Come
identificare la colonia che contiene il gene che vogliamo clonare,
tra tutte le colonie che rappresentano la libreria?
Fino a pochi
anni fa, identificare e isolare un gene a partire da una libreria
genomica o di cDNA
non era un esperimento semplice.
Con l’aumento
esponenziale del numero di informazioni disponibili sulla sequenza
nucleotidica di interi genomi
di molti organismi, compreso l’uomo, è diventato sempre
più facile identificare un gene
interessante, ricavando dapprima tutte le informazioni necessarie
dalle banche di sequenze nucleotidiche, per poi passare al clonaggio
vero e proprio.
Ecco come
si procede, in generale, per identificare uno specifico clone
all’interno di una libreria.
Conoscendo
anche soltanto una piccola parte della sequenza del gene che si
vuole isolare è possibile sintetizzare (per esempio tramite
PCR) un frammento di DNA corrispondente,
da utilizzare come sonda per
una reazione di ibridazione.
La libreria
genomica o di cDNA viene seminata su piastre di coltura
e le colonie, una volta cresciute, vengono in parte trasferite
su filtri di nitrocellulosa o nylon. Il trasferimento si ottiene
semplicamente appoggiando il filtro sulla superficie della piastra.
Dopo un trattamento
con una soluzione alcalina, che distrugge la parete
cellulare e separa la doppia elica del DNA nei due
singoli filamenti, i filtri vengono incubati con la sonda corrispondente
al gene di interesse, resa radioattiva tramite l’incorporazione
di un nucleotide marcato con
fosforo (32P). Dopo alcuni lavaggi risultano marcate
soltanto le aree del filtro corrispondenti alle colonie che contengono
il gene in grado di appaiarsi alla sonda.
La
visualizzazione avviene esponendo il filtro a una lastra autoradiografica
dove le aree marcate appariranno sotto forma di macchie nere su
sfondo chiaro. Da queste sarà possibile risalire alle colonie
corrispondenti, e quindi al plasmide
che contiene l’inserto che ci interessa.
Se
nella banca delle sequenze non è disponibile alcuna informazione
relativa al gene che si vuole clonare, è possibile ricavarla
dalla proteina. In molti casi
infatti l’interesse per uno specifico gene deriva dal fatto che
la proteina corrispondente è stata identificata con metodi
biochimici, e purificata in quantità sufficiente a determinare
la sequenza di alcuni aminoacidi.
Da questa informazione è possibile dedurre la sequenza
nucleotidica utilizzando il codice genetico
(la sequenza conterrà ambiguità dovute alla degenerazione
del codice genetico).
In
alternativa a questa tecnica è possibile utilizzare come
sonda un anticorpo che riconosca
il prodotto del gene che vogliamo clonare.
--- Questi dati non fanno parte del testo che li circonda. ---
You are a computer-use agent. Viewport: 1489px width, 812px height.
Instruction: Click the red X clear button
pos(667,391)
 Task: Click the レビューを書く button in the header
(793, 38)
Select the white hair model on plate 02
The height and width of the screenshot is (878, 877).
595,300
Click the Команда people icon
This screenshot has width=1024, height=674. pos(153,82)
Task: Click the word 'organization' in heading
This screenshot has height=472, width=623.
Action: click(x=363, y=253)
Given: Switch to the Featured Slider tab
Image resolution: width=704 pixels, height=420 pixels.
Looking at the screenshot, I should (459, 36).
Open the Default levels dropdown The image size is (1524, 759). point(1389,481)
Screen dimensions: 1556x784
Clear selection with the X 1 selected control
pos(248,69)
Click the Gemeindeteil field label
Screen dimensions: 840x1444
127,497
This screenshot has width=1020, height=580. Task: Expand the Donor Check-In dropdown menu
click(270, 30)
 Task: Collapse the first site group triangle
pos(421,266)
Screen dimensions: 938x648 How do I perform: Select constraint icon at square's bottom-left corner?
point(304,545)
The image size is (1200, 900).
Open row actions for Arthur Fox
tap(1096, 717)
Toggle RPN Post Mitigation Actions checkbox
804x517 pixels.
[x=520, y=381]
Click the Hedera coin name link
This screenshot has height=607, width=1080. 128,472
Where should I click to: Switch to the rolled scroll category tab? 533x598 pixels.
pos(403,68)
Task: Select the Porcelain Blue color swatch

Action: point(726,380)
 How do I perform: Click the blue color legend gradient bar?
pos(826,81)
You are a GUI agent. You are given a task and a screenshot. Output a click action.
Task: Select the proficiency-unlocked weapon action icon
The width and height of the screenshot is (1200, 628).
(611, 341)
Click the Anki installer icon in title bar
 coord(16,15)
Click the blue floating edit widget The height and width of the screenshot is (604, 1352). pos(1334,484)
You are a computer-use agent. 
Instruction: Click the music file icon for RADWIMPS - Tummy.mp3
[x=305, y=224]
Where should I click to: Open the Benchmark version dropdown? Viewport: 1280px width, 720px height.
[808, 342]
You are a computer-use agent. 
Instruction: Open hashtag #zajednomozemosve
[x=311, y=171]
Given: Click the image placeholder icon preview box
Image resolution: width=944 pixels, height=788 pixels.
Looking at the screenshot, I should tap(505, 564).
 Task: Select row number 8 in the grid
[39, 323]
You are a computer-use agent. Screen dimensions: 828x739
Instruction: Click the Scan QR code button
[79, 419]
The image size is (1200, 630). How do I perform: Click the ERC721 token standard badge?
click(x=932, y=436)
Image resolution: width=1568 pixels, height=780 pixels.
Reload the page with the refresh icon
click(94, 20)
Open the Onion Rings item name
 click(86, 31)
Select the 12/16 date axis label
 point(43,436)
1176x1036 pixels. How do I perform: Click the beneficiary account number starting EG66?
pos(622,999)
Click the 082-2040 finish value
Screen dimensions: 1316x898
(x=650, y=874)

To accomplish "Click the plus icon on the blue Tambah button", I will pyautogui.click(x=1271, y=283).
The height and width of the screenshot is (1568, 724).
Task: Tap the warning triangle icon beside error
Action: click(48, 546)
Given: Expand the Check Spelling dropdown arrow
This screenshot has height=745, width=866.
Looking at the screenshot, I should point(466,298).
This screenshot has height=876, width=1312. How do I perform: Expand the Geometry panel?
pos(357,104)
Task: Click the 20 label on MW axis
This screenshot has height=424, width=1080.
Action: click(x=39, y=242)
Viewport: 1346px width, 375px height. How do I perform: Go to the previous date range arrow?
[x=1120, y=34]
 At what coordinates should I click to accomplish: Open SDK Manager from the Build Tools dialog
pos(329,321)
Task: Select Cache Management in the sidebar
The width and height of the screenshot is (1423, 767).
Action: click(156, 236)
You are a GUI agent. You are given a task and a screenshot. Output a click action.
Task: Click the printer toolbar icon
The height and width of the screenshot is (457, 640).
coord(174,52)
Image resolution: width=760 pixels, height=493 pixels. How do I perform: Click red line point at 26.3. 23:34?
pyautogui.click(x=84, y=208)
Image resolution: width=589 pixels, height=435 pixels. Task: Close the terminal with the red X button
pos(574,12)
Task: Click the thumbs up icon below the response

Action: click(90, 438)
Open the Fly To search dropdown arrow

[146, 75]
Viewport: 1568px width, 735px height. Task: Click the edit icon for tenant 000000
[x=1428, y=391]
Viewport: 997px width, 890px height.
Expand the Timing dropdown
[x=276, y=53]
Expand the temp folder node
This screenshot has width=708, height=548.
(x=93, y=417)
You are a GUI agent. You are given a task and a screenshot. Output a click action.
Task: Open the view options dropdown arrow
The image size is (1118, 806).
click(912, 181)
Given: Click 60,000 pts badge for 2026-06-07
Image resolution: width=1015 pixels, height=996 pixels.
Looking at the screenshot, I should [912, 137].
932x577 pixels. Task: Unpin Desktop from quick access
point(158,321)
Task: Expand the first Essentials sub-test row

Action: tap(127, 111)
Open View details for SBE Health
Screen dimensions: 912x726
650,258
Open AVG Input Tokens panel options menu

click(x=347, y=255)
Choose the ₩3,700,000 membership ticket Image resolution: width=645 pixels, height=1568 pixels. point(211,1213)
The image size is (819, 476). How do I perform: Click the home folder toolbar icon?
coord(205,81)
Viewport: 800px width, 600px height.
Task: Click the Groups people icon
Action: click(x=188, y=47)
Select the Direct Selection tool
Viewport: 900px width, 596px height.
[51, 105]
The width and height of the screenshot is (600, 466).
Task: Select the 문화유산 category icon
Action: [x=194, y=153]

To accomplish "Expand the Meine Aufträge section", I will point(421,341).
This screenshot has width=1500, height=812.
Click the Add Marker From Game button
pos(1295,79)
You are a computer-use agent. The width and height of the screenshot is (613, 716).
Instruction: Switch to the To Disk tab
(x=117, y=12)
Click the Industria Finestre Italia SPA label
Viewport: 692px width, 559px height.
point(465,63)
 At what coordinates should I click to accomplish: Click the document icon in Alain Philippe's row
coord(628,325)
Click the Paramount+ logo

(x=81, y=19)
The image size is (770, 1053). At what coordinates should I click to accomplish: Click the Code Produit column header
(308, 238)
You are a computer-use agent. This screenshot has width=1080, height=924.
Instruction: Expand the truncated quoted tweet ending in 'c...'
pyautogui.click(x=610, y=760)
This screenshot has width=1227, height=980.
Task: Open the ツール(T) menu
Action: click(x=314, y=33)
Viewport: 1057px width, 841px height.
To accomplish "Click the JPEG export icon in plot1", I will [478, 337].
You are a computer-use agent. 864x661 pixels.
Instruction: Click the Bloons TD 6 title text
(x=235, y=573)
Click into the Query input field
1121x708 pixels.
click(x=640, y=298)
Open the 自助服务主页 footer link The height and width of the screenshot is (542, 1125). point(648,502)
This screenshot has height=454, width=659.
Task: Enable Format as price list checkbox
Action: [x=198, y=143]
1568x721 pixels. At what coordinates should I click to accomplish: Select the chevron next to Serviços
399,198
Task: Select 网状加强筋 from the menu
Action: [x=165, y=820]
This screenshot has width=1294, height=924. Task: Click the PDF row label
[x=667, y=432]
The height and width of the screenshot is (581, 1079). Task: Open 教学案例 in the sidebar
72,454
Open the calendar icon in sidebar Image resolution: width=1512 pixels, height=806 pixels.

In pratica si procede
come descritto sopra, con la differenza che i filtri vengono incubati
dapprima con l’anticorpo che lega la proteina, poi con un anticorpo
secondario diretto contro il primo, che viene infine rivelato
con un metodo concettualmente analogo a quello utilizzato per
il Western blot.
Una
volta che un gene, di cui si conosce la localizzazione cromosomica,
è stato isolato dalla libreria, i cloni che contengono
i geni adiacenti possono essere identificati con una tecnica nota
come chromosome walking (passeggiata dei cromosomi).
Si
utilizza una sonda corrispondente a un’estremità del clone
isolato precedentemente. In questo modo si possono identificare
i cloni che hanno una sequenza in comune (va ricordato che il
taglio da parte delle nucleasi
di restrizione è casuale, per cui vi sono sempre sovrapposizioni
delle "code" dei frammenti di restrizione). In questo
modo si incomincia una catena di corrispondenze che permette di
ricostruire l’intera sequenza dei geni.
Usando
metodi basati sul chromosome walking, uniti alle informazioni
ottenute tramite il sequenziamento
dei genomi, è stato possibile ordinare gruppi di cloni
in modo da ottenere mappe fisiche dettagliate di intere regioni
del genoma.
Per
la definizione delle mappe
fisiche sono state utilizzate librerie genomiche costruite
a partire da vettori di clonaggio, come i cosmìdi
o i cromosomi artificiali di lievito (YACs), in grado di
contenere frammenti di DNA molto grandi, rispettivamente fino
a 50.000 paia di basi e fino a 2 milioni di paia di basi.